### What the task requires
Write out exactly the lines of the material below, beginning at the top and ending at the line that contains "తెలుగు (1447, 26)".

*** Block opens ***

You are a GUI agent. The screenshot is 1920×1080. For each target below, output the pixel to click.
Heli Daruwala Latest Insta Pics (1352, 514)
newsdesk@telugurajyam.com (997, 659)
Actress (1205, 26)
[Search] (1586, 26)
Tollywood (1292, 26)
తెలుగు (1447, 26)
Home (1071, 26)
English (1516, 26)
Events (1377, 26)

*** Block closes ***

### Reply to the exercise
You are a GUI agent. The screenshot is 1920×1080. For each target below, output the pixel to click.
Heli Daruwala Latest Insta Pics (1352, 514)
newsdesk@telugurajyam.com (997, 659)
Actress (1205, 26)
[Search] (1586, 26)
Tollywood (1292, 26)
తెలుగు (1447, 26)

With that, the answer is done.